[BEGIN Extract provided]

Greenspan’s track record (August 1987-January 2006) looks favorable only compared to the pathetic performance of his immediate predecessors – i.e., to that seen in the 18½-year period spanning March 1969 to July 1987. His performance pales in comparison to that delivered in the 18½ years before that (August 1950 to February 1969), when we had Fed officials who today no one can remember by name – because they operated not according to power-lusting whim but under an objective monetary standard: the gold standard. True, it was the Bretton Woods gold-exchange standard, not a true gold standard, but it was superior to the mélange of policies adopted by Greenspan and his immediate predecessors. Under the gold-exchange standard Fed chairman weren’t household names because they delivered few speeches, rarely testified, changed interest rates infrequently and exercised far less power. Their only real job was to issue a gold-convertible dollar.

[END Extract provided]
[BEGIN Dataset content]

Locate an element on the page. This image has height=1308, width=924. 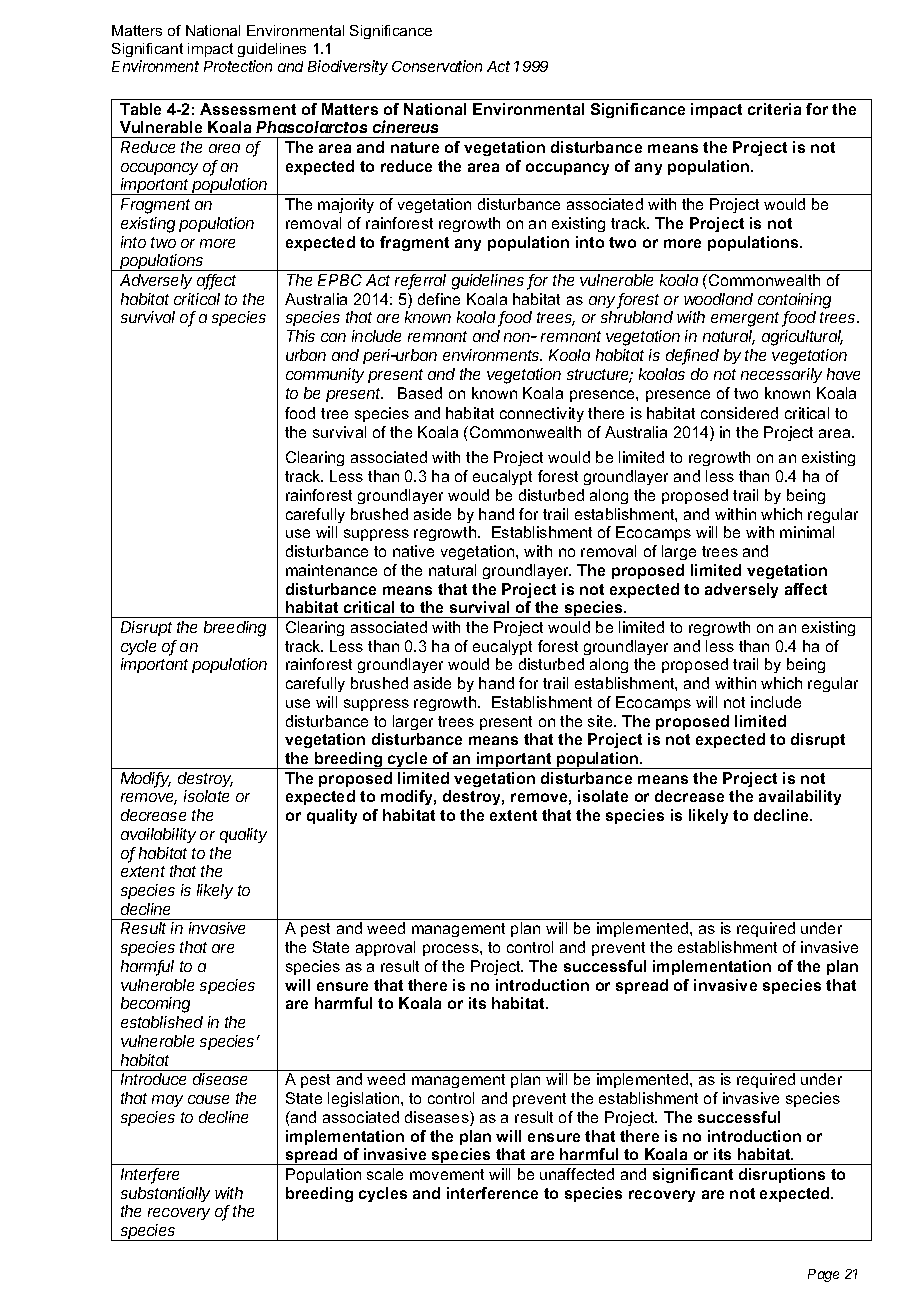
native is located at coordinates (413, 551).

[END Dataset content]
[BEGIN Dataset content]

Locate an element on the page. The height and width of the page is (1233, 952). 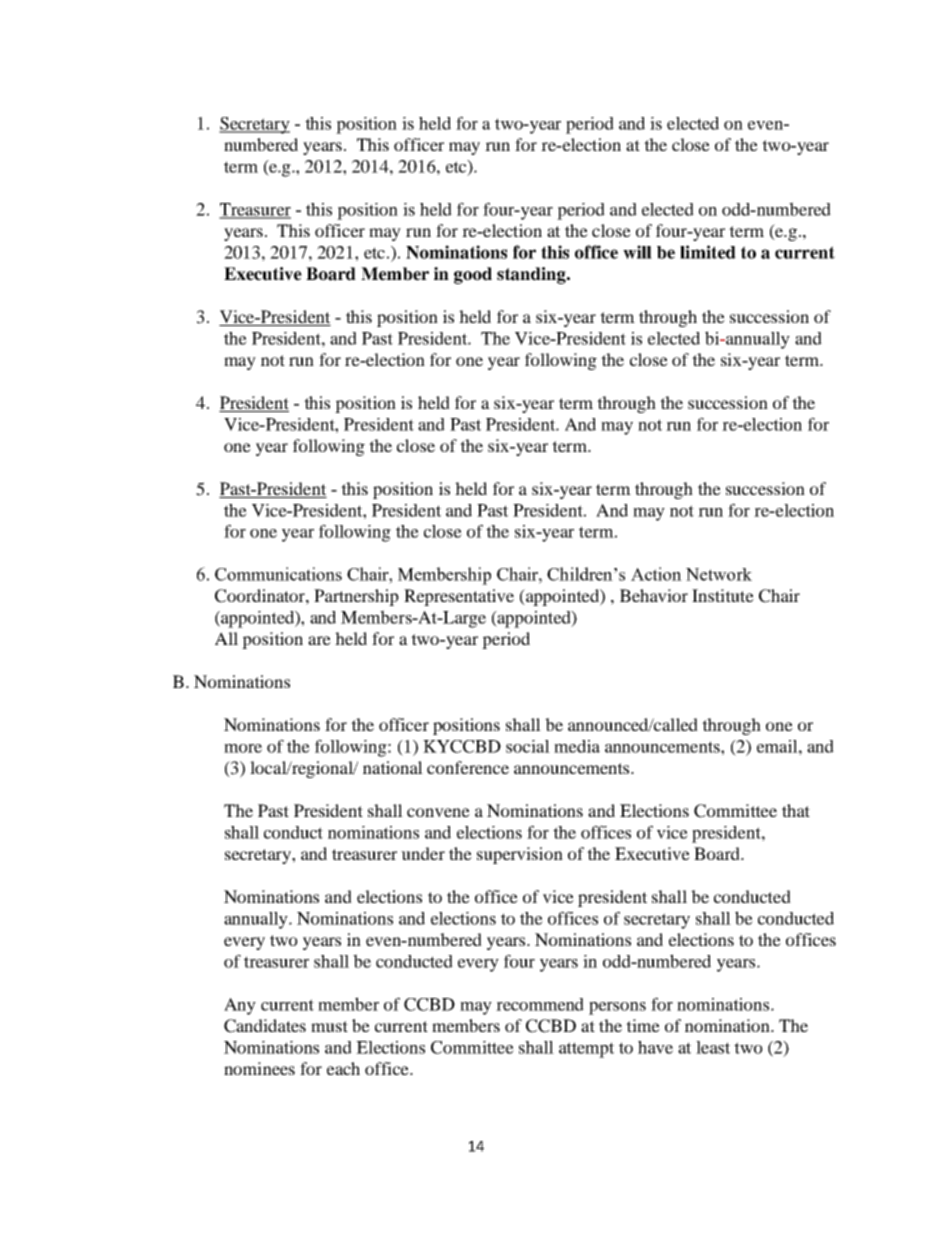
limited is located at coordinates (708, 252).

[END Dataset content]

** Your objective **
Continue the passage on Greenspan's Fed record and the gold standard, picking up after its final sentence.

** Written response **
In a recent study, my firm compared these distinct, 18½-year eras: 1) the Greenspan-led Fed (1987-2006), 2) the non-Greenspan Fed (1969-1987) and 3) the gold-based Fed (1950-1969). Whether measuring the U.S. economic growth rate, inflation, interest rates, commodity prices, real wages, productivity, unemployment or equities, we found that U.S. economic-financial performance under the Greenspan Fed was less-bad than it was under the non-Greenspan Fed, but performance was spectacular and superior under the gold-based Fed compared to each of the others. The S&P 500 gained an average of 21.8% p.a. in real terms under the gold-based Fed versus a loss of -0.7% p.a. under the non-Greenspan Fed and a rise of just 12.9% p.a. under Greenspan. U.S. output grew 6.9% a year under the gold-based Fed, compared to 2.8% under the non-Greenspan Fed and 3.7% under the Greenspan Fed. Under Greenspan the U.S. CPI rate averaged 4.0% a year, down from 11.8% per year under the non-Greenspan Fed, but not nearly as low as the 2.6% annual rate seen under the gold-based Fed. The Fed Funds rate and 30-year mortgage rate averaged 4.81% and 7.89% per year under Greenspan – lower than the 8.58% and 10.65% rates witnessed in the immediately-preceding era, but not nearly as low as the 2.91% and 4.60% rates enjoyed under the gold-based Fed. Finally, under Greenspan the U.S. unemployment averaged 5.5%, productivity rose 2.8% p.a. and real wages advanced 1.4% p.a.; while better than the 1969-1987 era – when the jobless rate averaged 6.8%, productivity grew 1.4% p.a. and real wages gained just 1.2% p.a. – the gold-based era outperformed yet again, with an average jobless rate of just 4.7%, annual productivity gains of 3.3% and average real wage gains of 3.4% p.a..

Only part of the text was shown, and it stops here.